Incidentally, combustion in the delay activated cylinders starts following combustion in the normally activated cylinders and after the catalysts 6 and 9 have warmed up sufficiently by the exhaust heat energy, operation of the EAP 32 is stopped, and thus the supply of secondary air to the cylinders is stopped. Also, together with this, the regulator valves 37 and 38 are closed again. The regulator valves 37 and 38 are closed at this time to prevent exhaust gas from being drawn into the cylinders via the AI delivery lines.

While the invention has been described with reference to example embodiments thereof, it should be understood that the invention is not limited to these example embodiments. That is, the invention is intended to cover various modifications and equivalent arrangements that are within the scope of the invention. For example, in the example embodiments described above, the engine is described as being a V-type 8-cylinder engine, but the invention may of course also be applied to any engine as long as it is a multiple cylinder engine in which partial cylinder operation is possible.

Claims

1. A control apparatus for an internal combustion engine, comprising:

a startup operating portion that starts the internal combustion engine by supplying fuel to only a first cylinder group formed of a portion of cylinders, from among a plurality of cylinders that make up the internal combustion engine, when a startup condition of the internal combustion engine has been satisfied, and then starts to supply fuel to a second cylinder group formed of the remaining cylinders after the internal combustion engine has started; and

a shutoff operating portion that stops the internal combustion engine when a shutoff condition of the internal combustion engine has been satisfied, by first stopping the supply of fuel to the second cylinder group and then stopping the supply of fuel to the first cylinder group after the supply of fuel to the second cylinder group has been stopped.

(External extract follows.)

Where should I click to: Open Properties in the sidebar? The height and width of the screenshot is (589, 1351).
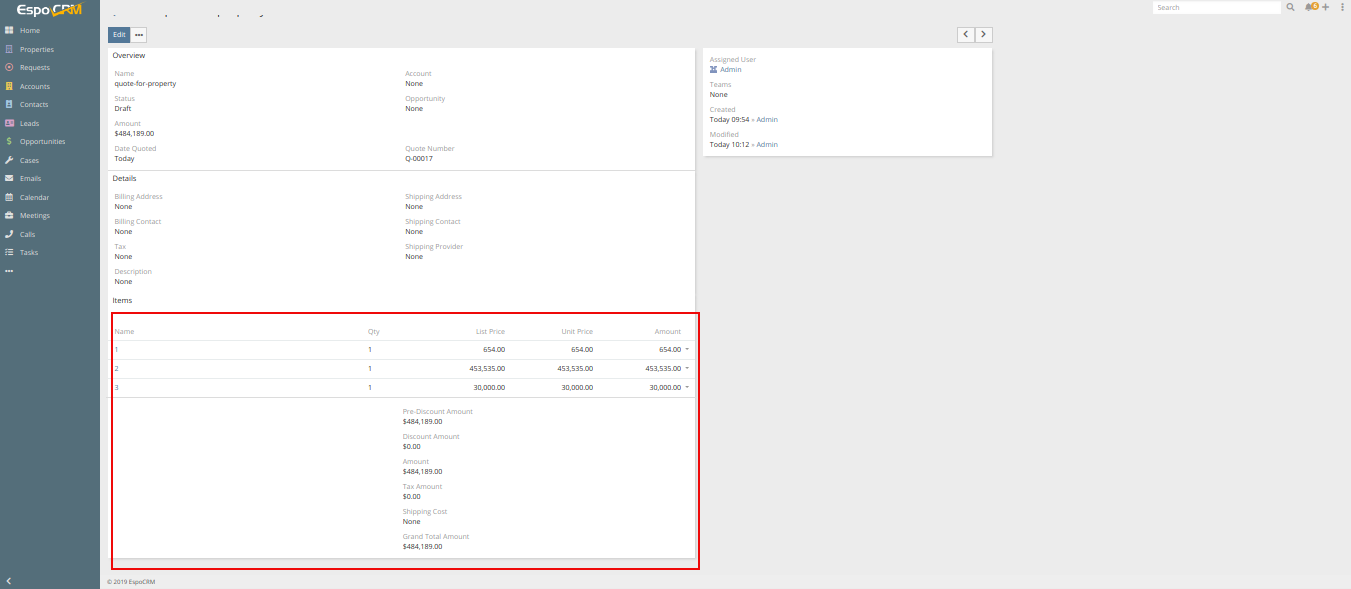pos(37,49)
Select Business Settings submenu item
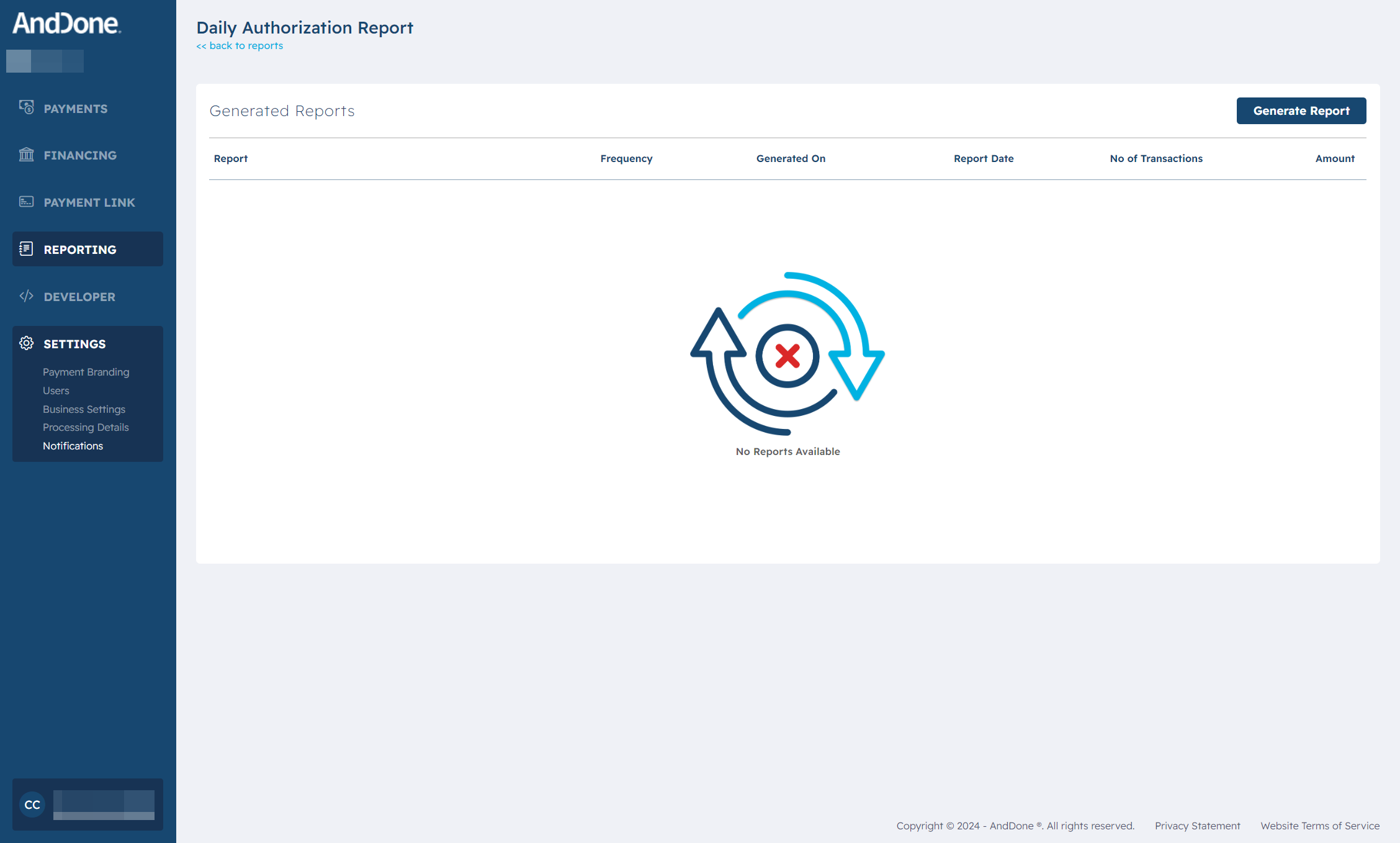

2. The control apparatus according to claim 1, wherein the startup operating portion makes a group of cylinders having an exhaust pipe with a relatively small surface area between the cylinders and a catalyst, from among the plurality of cylinders, the first cylinder group.

3. The control apparatus according to claim 1, wherein the shutoff operating portion adjusts a crank angle when stopping the internal combustion engine, by obtaining a crank angle at a predetermined engine speed after the supply of fuel to the second cylinder group has been stopped, selecting one cylinder in the first cylinder group according to the obtained crank angle, and supplying fuel just once to only the selected cylinder.

4. The control apparatus according to claim 1, further comprising:

a secondary air supply portion that supplies secondary air to only the first cylinder group while fuel is being supplied to only the first cylinder group during startup of the internal combustion engine.

5. A control method for an internal combustion engine, comprising:

starting the internal combustion engine by supplying fuel to only a first cylinder group formed of a portion of cylinders, from among a plurality of cylinders that make up the internal combustion engine, when a startup condition of the internal combustion engine has been satisfied, and then starting to supply fuel to a second cylinder group formed of the remaining cylinders after the internal combustion engine has started; and

stopping the internal combustion engine when a shutoff condition of the internal combustion engine has been satisfied, by first stopping the supply of fuel to the second cylinder group and then stopping the supply of fuel to the first cylinder group after the supply of fuel to the second cylinder group has been stopped.